Please reproduce the data in its entirety, word for word.

RECORDS PROVIDED =
————————
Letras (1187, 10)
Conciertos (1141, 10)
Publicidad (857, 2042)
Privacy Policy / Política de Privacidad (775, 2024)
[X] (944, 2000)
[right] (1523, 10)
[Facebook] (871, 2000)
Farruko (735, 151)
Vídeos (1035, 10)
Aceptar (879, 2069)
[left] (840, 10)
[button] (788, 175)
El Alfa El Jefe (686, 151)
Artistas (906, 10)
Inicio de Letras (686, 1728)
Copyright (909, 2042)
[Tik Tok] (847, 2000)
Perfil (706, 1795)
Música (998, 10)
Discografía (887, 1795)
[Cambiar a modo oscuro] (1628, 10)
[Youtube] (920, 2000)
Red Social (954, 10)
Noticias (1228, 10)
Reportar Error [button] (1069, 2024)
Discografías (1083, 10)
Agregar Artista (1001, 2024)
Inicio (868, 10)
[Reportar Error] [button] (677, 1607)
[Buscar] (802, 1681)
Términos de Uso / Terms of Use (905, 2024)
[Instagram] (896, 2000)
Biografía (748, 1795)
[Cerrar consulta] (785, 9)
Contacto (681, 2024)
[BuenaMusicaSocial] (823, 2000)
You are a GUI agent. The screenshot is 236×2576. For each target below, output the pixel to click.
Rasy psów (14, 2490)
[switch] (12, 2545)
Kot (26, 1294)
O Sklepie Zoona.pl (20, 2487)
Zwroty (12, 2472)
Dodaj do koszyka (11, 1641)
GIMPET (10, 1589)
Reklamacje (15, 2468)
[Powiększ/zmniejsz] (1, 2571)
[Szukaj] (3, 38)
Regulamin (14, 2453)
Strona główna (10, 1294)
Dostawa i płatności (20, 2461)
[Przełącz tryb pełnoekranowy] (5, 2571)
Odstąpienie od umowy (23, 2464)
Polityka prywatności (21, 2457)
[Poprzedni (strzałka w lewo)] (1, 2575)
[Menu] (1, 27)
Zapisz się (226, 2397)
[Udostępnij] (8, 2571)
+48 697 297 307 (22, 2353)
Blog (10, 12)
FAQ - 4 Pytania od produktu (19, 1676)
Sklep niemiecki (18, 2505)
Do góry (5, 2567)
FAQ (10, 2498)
————————
SOLUTION BELOW =
Letras (1187, 10)
Conciertos (1141, 10)
Publicidad (857, 2042)
Privacy Policy / Política de Privacidad (775, 2024)
[X] (944, 2000)
[right] (1523, 10)
[Facebook] (871, 2000)
Farruko (735, 151)
Vídeos (1035, 10)
Aceptar (879, 2069)
[left] (840, 10)
[button] (788, 175)
El Alfa El Jefe (686, 151)
Artistas (906, 10)
Inicio de Letras (686, 1728)
Copyright (909, 2042)
[Tik Tok] (847, 2000)
Perfil (706, 1795)
Música (998, 10)
Discografía (887, 1795)
[Cambiar a modo oscuro] (1628, 10)
[Youtube] (920, 2000)
Red Social (954, 10)
Noticias (1228, 10)
Reportar Error [button] (1069, 2024)
Discografías (1083, 10)
Agregar Artista (1001, 2024)
Inicio (868, 10)
[Reportar Error] [button] (677, 1607)
[Buscar] (802, 1681)
Términos de Uso / Terms of Use (905, 2024)
[Instagram] (896, 2000)
Biografía (748, 1795)
[Cerrar consulta] (785, 9)
Contacto (681, 2024)
[BuenaMusicaSocial] (823, 2000)
You are a GUI agent. The screenshot is 236×2576. For each target below, output the pixel to click.
Rasy psów (14, 2490)
[switch] (12, 2545)
Kot (26, 1294)
O Sklepie Zoona.pl (20, 2487)
Zwroty (12, 2472)
Dodaj do koszyka (11, 1641)
GIMPET (10, 1589)
Reklamacje (15, 2468)
[Powiększ/zmniejsz] (1, 2571)
[Szukaj] (3, 38)
Regulamin (14, 2453)
Strona główna (10, 1294)
Dostawa i płatności (20, 2461)
[Przełącz tryb pełnoekranowy] (5, 2571)
Odstąpienie od umowy (23, 2464)
Polityka prywatności (21, 2457)
[Poprzedni (strzałka w lewo)] (1, 2575)
[Menu] (1, 27)
Zapisz się (226, 2397)
[Udostępnij] (8, 2571)
+48 697 297 307 (22, 2353)
Blog (10, 12)
FAQ - 4 Pytania od produktu (19, 1676)
Sklep niemiecki (18, 2505)
Do góry (5, 2567)
FAQ (10, 2498)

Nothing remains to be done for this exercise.